Rapid changes in corporate governance requirements present a challenge to many organizations in running their business while meeting increasingly onerous compliance obligations. The Sarbanes-Oxley Act of 2002 (SOX) requires evaluation of the control environment over financial reporting, which presents a major challenge for companies preparing for an IPO.

There is much more to SOX than simply testing a company’s internal control over financial reporting. Companies entering public markets must have the proper board composition, evaluate the need for an internal audit function (required by the New York Stock Exchange), and have the requisite corporate policies and procedures. They also must be prepared to provide quarterly executive certifications, and eventually, management’s conclusion on the internal control over financial reporting. This compliance effort can be costly. To achieve long-term, cost-effective compliance, you need a risk-based approach to minimize non-value-added activities and maximize the effectiveness of your business processes. Organizations should focus on implanting a sustainable process early on as opposed to taking an ad hoc project-based approach.

Risk
Investors’ attitudes have changed. Financial transparency and governance frequently matter as much as the financial bottom line. Your company’s financial reputation is everything to investors. Along with transparency, too often a company’s board and management underestimate the effort of designing and implementing controls over financial reporting, as well as changing the company culture from private to public.
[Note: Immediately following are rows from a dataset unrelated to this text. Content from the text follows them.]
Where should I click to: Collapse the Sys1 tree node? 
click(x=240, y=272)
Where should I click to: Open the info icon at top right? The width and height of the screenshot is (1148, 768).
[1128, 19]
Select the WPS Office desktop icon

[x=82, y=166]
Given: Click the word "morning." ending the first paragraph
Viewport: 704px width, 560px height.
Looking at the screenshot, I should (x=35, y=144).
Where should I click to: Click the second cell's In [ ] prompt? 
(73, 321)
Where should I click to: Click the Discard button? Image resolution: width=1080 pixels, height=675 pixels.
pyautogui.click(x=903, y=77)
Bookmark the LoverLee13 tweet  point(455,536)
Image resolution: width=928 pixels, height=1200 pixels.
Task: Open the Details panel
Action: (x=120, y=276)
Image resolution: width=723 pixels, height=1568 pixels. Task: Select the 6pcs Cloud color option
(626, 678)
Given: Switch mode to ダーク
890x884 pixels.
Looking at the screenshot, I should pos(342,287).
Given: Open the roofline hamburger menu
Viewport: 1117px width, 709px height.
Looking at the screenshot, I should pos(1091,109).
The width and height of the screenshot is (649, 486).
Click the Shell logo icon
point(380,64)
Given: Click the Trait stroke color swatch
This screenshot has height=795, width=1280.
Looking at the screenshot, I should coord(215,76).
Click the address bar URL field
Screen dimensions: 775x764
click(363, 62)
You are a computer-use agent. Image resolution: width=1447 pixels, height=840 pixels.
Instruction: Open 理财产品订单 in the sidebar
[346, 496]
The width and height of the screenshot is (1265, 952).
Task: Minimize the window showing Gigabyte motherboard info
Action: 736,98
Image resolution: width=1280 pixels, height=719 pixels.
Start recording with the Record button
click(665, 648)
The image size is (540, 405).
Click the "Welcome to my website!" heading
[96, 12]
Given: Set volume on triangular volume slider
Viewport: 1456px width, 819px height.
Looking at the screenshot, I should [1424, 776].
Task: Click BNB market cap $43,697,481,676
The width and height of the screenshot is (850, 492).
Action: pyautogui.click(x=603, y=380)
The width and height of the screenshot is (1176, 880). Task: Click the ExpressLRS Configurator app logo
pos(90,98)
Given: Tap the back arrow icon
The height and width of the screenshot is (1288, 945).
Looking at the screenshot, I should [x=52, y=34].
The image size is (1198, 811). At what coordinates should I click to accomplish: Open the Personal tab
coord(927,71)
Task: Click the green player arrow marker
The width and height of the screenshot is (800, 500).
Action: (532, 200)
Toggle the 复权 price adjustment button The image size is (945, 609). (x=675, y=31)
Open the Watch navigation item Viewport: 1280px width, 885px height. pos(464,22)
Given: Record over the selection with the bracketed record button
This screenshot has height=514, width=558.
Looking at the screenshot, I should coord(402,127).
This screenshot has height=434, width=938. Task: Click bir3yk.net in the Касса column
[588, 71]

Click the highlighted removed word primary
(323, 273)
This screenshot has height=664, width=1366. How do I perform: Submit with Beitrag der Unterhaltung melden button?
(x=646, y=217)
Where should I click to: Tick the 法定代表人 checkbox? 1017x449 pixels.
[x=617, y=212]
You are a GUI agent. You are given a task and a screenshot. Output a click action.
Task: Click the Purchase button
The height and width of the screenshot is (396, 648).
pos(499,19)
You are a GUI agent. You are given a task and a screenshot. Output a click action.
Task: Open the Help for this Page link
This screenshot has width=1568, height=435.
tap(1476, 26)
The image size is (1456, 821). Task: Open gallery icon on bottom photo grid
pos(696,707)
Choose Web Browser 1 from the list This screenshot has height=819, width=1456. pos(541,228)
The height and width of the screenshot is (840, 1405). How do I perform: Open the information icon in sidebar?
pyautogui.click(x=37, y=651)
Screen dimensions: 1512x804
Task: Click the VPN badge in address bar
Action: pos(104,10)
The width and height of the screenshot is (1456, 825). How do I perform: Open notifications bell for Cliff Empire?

As part of this process, there is an opportunity for establishing a cost-effective, sustainable internal control structure with a focus on improving the quality of upstream business processes. At Protiviti, we have helped hundreds of companies handle their SOX compliance with this focus in mind. Below, we describe our points of view on how you can achieve a cost-effective compliance process.

Point of View
1. Start early. Many of the internal control and reporting mechanisms of SOX can take time to implement, and changes in relationships with parties such as board members or auditors can take a long time to ramp up. Furthermore, in the post-IPO world, executives are pulled in different directions. The new toll on their schedules from meetings and other activities with investors and analysts frequently does not allow them to play a major role in SOX compliance. For this reason, it would be a mistake to delay SOX readiness until post-IPO.

2. Become “SOX-ready.” SOX readiness does not simply mean becoming SOX-compliant ahead of time. Rather, a company’s limited resources during the pre-IPO period should be focused on the most critical areas – such as revenue, inventories and financial close – based on a risk assessment, which is usually the first step of the exercise. Resources should be devoted to planning ahead to remediate any major gaps, which can range from system data integrity issues and inadequate manual review procedures to a lack of established methodology.

 
3. Look for value-added opportunities. The overall effort for SOX compliance requires a holistic view of the company’s processes and controls. Implementing the right controls should not be a once-off project; it should benefit your compliance efforts as well as improve your operations. Value-added action plans increase the efficiency and effectiveness of critical processes and improve the disclosure infrastructure. Controls can be based on information technology (business systems) and people. The focus should be on predictability, auditability, transparency, compliance, data integrity and documentation.

4. Determine the most cost-efficient means of sourcing for becoming SOX-ready. More than six years have passed since SOX legislation was enacted and the latest SEC guidance for management compliance tends to be more and more principle based. Some of the key factors to consider when putting together the SOX team, whether in-house or outsourced, involve determining whether the team has 1) a well-developed approach with a proven track record, 2) experience interacting with the company’s external auditors, and 3) effective project management skills.

As you asses your SOX readiness, some key questions to ask yourself are:

1. Have you fielded a board of directors of the right size, structure, experience and depth to help guide your decisions and provide the requisite oversight?
2. Have you established the appropriate oversight, policies and procedures, internal controls and infrastructure necessary to be a public company?
3. Have you incorporated the 12 to 18 months of lead time typically required for SOX 404 readiness?
4. Do you have individuals with appropriate experience and qualifications in your finance function?
5. Are you taking advantage of the application controls in your IT system, or are you expending your resources on many manual controls, which will in turn cost you more to test?
6. Do management and the audit committee know where the key risks to your financial reporting process exist? Over the course of our experience, we have consistently received the following feedback from audit committees, CFOs and other management:
   1. It is never too early to begin the process.
   2. It will always take longer than you think.
   3. A top-down and risk-based approach is critical.
   4. The number of key controls is the primary cost-driver.
   5. Get third-party support and auditors scheduled early, because resources are scarce.
   6. A one-size-fits-all approach doesn’t exist.

As a pre-IPO company, you are undoubtedly receiving a lot of attention already from investors regarding the transparency of your financial reporting and disclosures, well ahead of the actual SOX compliance date (your second 10-K filing). With focused efforts and appropriate teaming, the benefits of becoming “SOX-ready” can go well beyond saving time and money. Building a healthy and effective financial reporting infrastructure demonstrates a proactive culture. This in turn boosts investor confidence and adds value to the overall effectiveness of business processes within the organization.